Currently, Isabella I of Castile is known more not as the conqueror but as the main sponsor of the expedition of Christopher Columbus, so it is rarely associated with “warmonger”. But, apparently, at one time the Queen has launched an extensive military campaign, and she’s not the only one. According to a new study by the National Bureau of Economics, in the period from 1480 to 1913 Queen on 27% more likely to become initiators of wars than kings. As Isabella, the Queen also with a high probability of becoming conquerors, the authors of the article O. Dube and S. P. Harish.
But what is the reason for this historical pattern? As it turned out, it largely boils down to the style of the reign of Queens and how radically it differs from the behavior of monarchs-men.
The first “hint” stems from the fact that of all the sovereigns of Europe a Queen, married couples were the most warlike and waged far more wars than non-married royalty of both sexes. This may be due to the fact that, thanks to social gender standards, women rulers benefited from the marriage alliances more than men. Thus, married the Queen are more likely to have gone to war with the allies, besides they attracted men as assistants on management of the state and the military campaign — men that was unusual, they preferred to rule alone.
Therefore, if the Queen acted as a cunning strategist and only occasionally could a personal example to inspire and to rally the troops, as a war leader was usually given the more sophisticated in the military husband, or a trusted supporter are usually holding high military rank. This division of responsibilities eventually led to a much more effective model of governance.
For some Queens this “cooperation” was official. The sample, consisting of 34 pairs of “the Queen and her husband,” the 16 women selected a joint Board — so, for example, Isabella and Ferdinand ruled Castile crown, and Suzanne and Charles de Bourbon ruled in 1505-1521 years. But even without the formalities of the advantages of such a system is difficult to underestimate: remember Prince albert, who served as closest adviser to Queen Victoria, and greatly influenced her management of the colonies of Britain.
Another important fact, according to the researchers, is that the Queen (especially at first) it was very difficult to find people you trust. family Members are usually excluded, as were the main political rivals and could easily betray his cousin. As for the men, most of the laws forbade women to inherit the throne when a king and Queen has not received the status of co-rulers. This eliminates them from political competition and made possible a relationship of trust, not to mention the expansion of unions and attracting twice as large means to achieve their goals.
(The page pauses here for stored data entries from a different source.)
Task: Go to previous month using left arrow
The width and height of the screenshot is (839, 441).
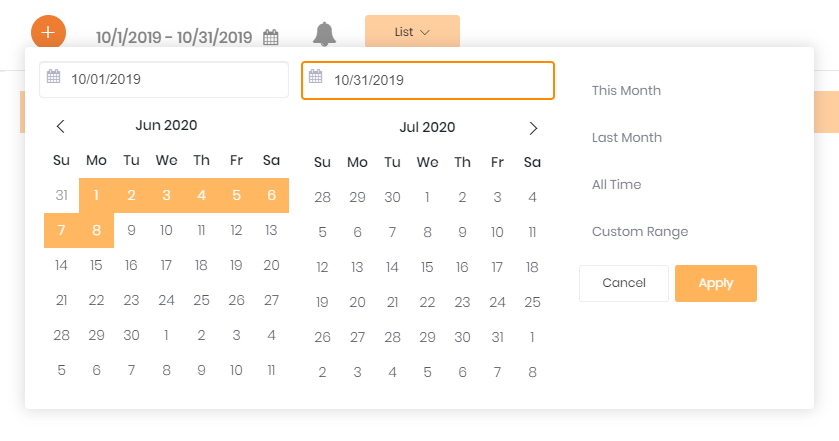Action: pyautogui.click(x=60, y=126)
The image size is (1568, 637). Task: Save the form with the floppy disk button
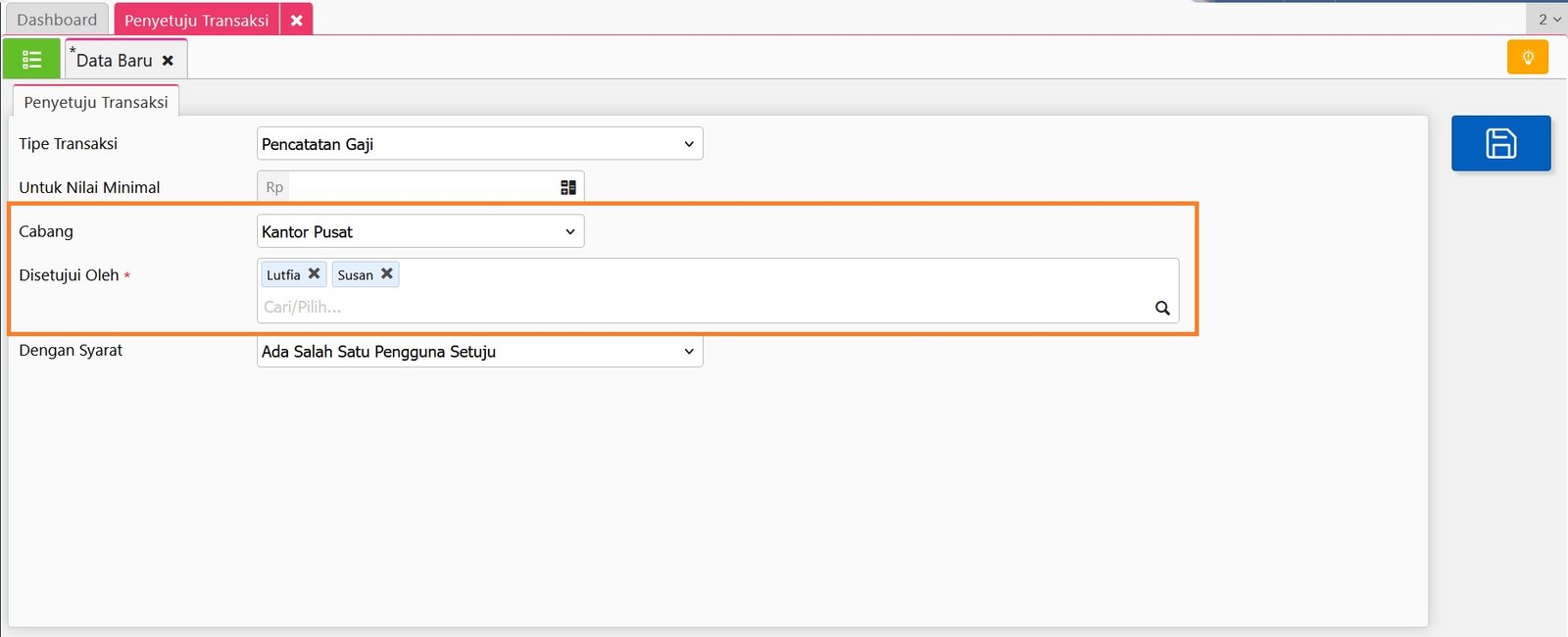[x=1500, y=143]
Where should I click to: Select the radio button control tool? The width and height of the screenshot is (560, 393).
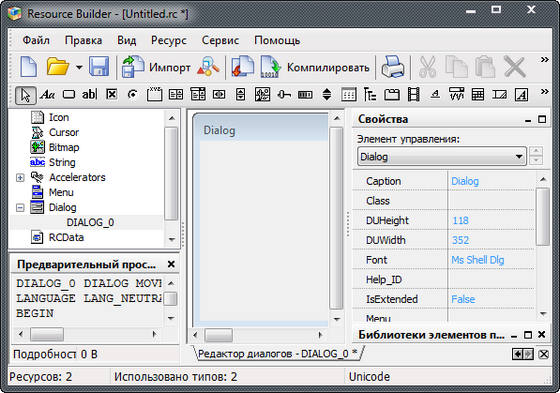coord(132,95)
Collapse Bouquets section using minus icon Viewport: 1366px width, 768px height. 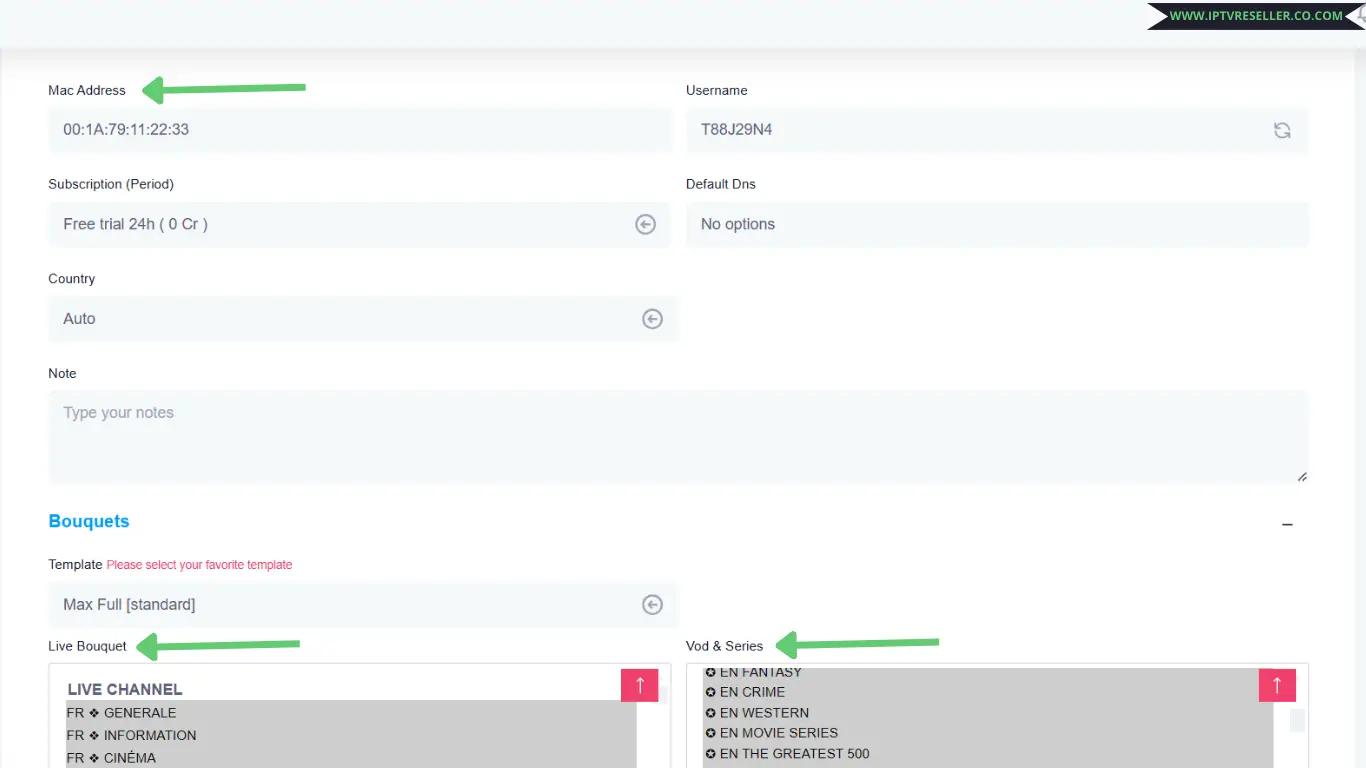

Since 1500 years, the rule was only confirmed. Symbolic leadership of the army retreated into the background, and material values — money, people and resources have come to play now a decisive role. According to experts, in the period between 1550 and 1780 armed might of the Austrian army, for example, has grown in 28 times. Therefore, centralized state that could effectively carry out the taxation and mobilization of funds, found themselves in a winning position. The authors argue that gender norms, forcing women to the organization of his reign on the script, different from that of men, paradoxically led to strengthening political alliances and deals that made the army strong and able to conduct offensive war. Anyway, in this context, war is inextricably linked with geopolitics.
But, given the large number of co-rulers, how can we be sure that decisions are made by wife and not husband? To test their hypothesis, the researchers studied so-called “solo king”, that is, unmarried women and those whose spouses did not have the title of co-ruler. It turned out that they were the same supporters and initiators of wars of aggression, as a married Queen. But most often attacks those who, for whatever reason, have not produced offspring. For example, the Prussian king Philip II expressed that “no woman can not be trusted to control anything” and when Maria Theresa ascended the Austrian throne in 1745, quickly grabbed her part of the country, which she was unable to return.
Even in the days when the monarchy has outlived its dynamics, which tracked and Harish Dube remains very aktualnoe. The authors note that gender leadership is usually seen where the institutions of government are weak, which is particularly well seen on the example of “dynastic drama” that played out recently in the United States.